Profiles of 2023-2024 CSWR Fellows
Hakim Bellamy is a UNM alumnus who received his Master of Arts in Communications from UNM in 2014 and is currently in his second year of studies at UNM School of Law. Prior to Law School, Bellamy was appointed Deputy Director of the Department of Arts & Culture for the City of Albuquerque by Mayor Tim Keller. The Inaugural Poet Laureate for the City of Albuquerque (2012-2014), Bellamy is a W. K. Kellogg Foundation Global Fellow, a Kennedy Center Citizen Artist Fellow, and Citizen University Civic Seminary Fellow. In 2012 he published his first collection of poetry, SWEAR (West End Press/University of New Mexico Press), and it landed him the Working Class Studies Tillie Olsen Award for Literature in 2012. His latest title, Commissions y Corridos (UNM Press) published in 2022, is his seventh book. Bellamy has held adjunct faculty positions at UNM (in both the the Chicano Studies and University College programs) and at the Institute of American Indian Arts (Performance Studies).

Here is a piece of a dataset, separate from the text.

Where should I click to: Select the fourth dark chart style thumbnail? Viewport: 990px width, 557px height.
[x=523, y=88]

Bellamy has shared his work, in person, in at least five countries and continues to use his art to change his communities.

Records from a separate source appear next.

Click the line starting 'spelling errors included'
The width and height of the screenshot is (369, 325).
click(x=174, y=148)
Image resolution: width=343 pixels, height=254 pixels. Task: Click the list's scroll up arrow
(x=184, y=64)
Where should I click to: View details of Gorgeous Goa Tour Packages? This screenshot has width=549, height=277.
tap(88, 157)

Madison Garay is a Master’s student in Art History at UNM, with an emphasis in Art of the Americas, and a research fellow for the CSWR. Her research at UNM focuses on transient spaces (interstates, highways), placemaking through material culture, and formulation of regional identities on historic Route 66 through the American Southwest. Generally, she is concerned with the internet space as a new facet in the visualization of geographic identity in the United States, and how it can platform communal archival projects. Madison holds a B.A. in History of Art and Visual Culture from the University of California, Santa Cruz. Madison has previous experience in digitization and collections management for the Mary Porter Sesnon Gallery at UCSC. She is interested in expanding her Route 66 photographic research with interdisciplinary creative practices, such as poetry, zine-making, and video collage. Walking, driving, and cloud-watching are her favorite meditative pastimes.
Carlyn N. Pinkins
Carlyn N. Pinkins is a PhD candidate in the Department of History at the University of New Mexico with research interests in African American history in the Southwest and twentieth-century North American Indigenous history. Her dissertation research focuses on black homesteaders in the territory and state of New Mexico in the first half of the twentieth century, exploring the motivations, urban and rural networks, and outcomes of black homesteaders who settled in and near Las Cruces, Roswell, Albuquerque, and Raton. For the past six years, she has served as a researcher for the African American Museum and Cultural Center of New Mexico. She is a 2017 Margaret T. G. Burroughs and Charles H. Wright Fellow of the Association of African American Museums as well as FY21 and FY22 graduate student fellow for the Center for Regional Studies at the University of New Mexico. She has a B.A. and M.A. in History from Georgia Southern University. As the 2022-2023 Dr. Charles Becknell, Sr., fellow at UNM’s Center for Southwest Research and Special Collections, Ms. Pinkins will process a collection which documents the life and career of Dr. Charles Becknell, Sr.: Educator, author, minister, Civil Rights activist, founding Director of the African Studies program at UNM, New Mexico Cabinet Secretary, and State President of the Southern Christian Leadership Conference. Carlyn is also an avid soccer fan, supporting Liverpool FC and New Mexico United.
Travis Torres Thompson
Travis Torres Thompson was raised in Taos, New Mexico and is a graduate student in the Department of Chicana/o Studies and a Distinctive Native American Collections Fellow at the Center for Southwest Research. Travis holds a B.A. in Native American Studies and in Anthropology from the University of New Mexico. As an El Puente Research Fellow at UNM, he researched traditional and contemporary running practices in Native American communities and among Indigenous diasporas. From his own experience with long-distance and prayer running, Travis looked at how this activity, rooted in cultural knowledge and land-based practice, can itself be a means of research and raising consciousness. In Spring 2023, he co-organized the Traditions of Endurance conference which invited primarily Indigenous voices to celebrate and discuss the many roles of dancing and running in their lives and communities. In his graduate program, he aims to continue this research into running epistemology, as well as look at how Chicanx and Indigenous storytellers enrich and infuse the pop culture phenomenon of comics with personal and culturally relevant narratives and representation. Travis hopes to use this medium of graphic storytelling in his own presentation of research and personal narrative, highlighting its importance in disseminating regional stories and worldbuilding.